You can also reorder the output so color is first then the pixel count
So going back to your handler...
Code: Select all
img=zelda3.jpg
convert $img -format %c histogram:info:- | tr -cs '0-9\012' ' ' |
awk '{ bin[int($2)] += $1 } END { for (i=0;i<256;i++) print i, bin[i]+0; }' |\
while read count color; do
...do what you need here...
done
For example using a PGM text format... (man PGM) EG: "P2 width height max values...."
Code: Select all
convert $img -format %c histogram:info:- | tr -cs '0-9\012' ' ' |
awk '{ bin[int($2)] += $1; max = max>bin[int($2)] ? max : bin[int($2)]; }
END { print "P2 256 1 " max; for (i=0;i<256;i++) print bin[i]+0; }' |\
im_profile - histogram.png
A VERY accurate profile, and probably very fast too...
Note that I also specified in the file format that the 'maximum bin value' should be white, so IM normalizes it to its internal bit depth as it is reading the image in. Shame you can specify the exact 'max value' to use when writing out a PGM image
Also note that the man page lists "P5" instead of "P2" but that is for binary PGM image not a ascii text PGM image that I am generating and which which the man page describes.
ASIDE: Remember I was the one to release the 1995 patch version of NetPBM image processing package, so I know this image file format very well! It is in some ways simpler than the IM 'txt:' format, but limited to defining pixels in the correct order.
Anthony Thyssen -- Webmaster for ImageMagick Example Pages
https://imagemagick.org/Usage/
https://imagemagick.org/Usage/
- fmw42
- Posts: 25562
- Joined: 2007-07-02T17:14:51-07:00
- Authentication code: 1152
- Location: Sunnyvale, California, USA
Re: Summed Area Tables or Integral Images
Thanks. I will have to study this. Looks promising to speed up the histogram and cumulative histogram.
I have been using PGM to do similar things already. You had told me about that. A number of my scripts use it. Redist uses it now to convert the lut array (that I generate from the two text cumulative arrays - the heart of the algorithm) to an image for -clut to apply.

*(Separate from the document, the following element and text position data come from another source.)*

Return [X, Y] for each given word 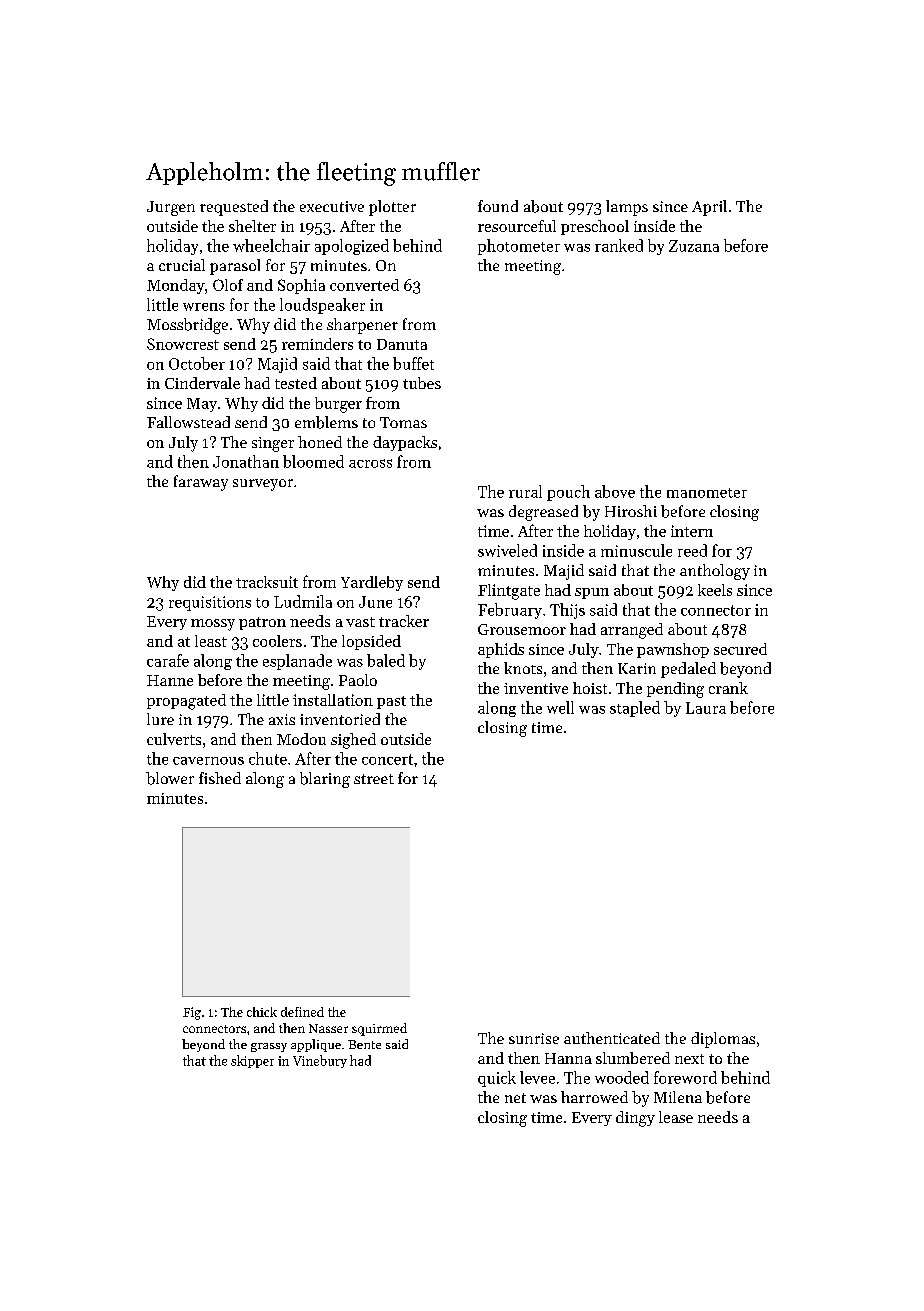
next [689, 1059]
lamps [627, 208]
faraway [201, 483]
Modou [301, 739]
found [498, 206]
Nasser [328, 1028]
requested [234, 208]
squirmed [379, 1029]
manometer [707, 493]
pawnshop [673, 650]
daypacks [405, 443]
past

I will discuss this further with you by PM to see if you can speed the computation of the lut array via awk.
I have been using PGM to do similar things already. You had told me about that. A number of my scripts use it. Redist uses it now to convert the lut array (that I generate from the two text cumulative arrays - the heart of the algorithm) to an image for -clut to apply.
I will discuss this further with you by PM to see if you can speed the computation of the lut array via awk.
- fmw42
- Posts: 25562
- Joined: 2007-07-02T17:14:51-07:00
- Authentication code: 1152
- Location: Sunnyvale, California, USA
Re: Summed Area Tables or Integral Images
With Anthony's help and some study of awk (and changing while loops to for loops), I have been able to make a 10x speed improvement (on a 128x128 image) in redist and histmatch.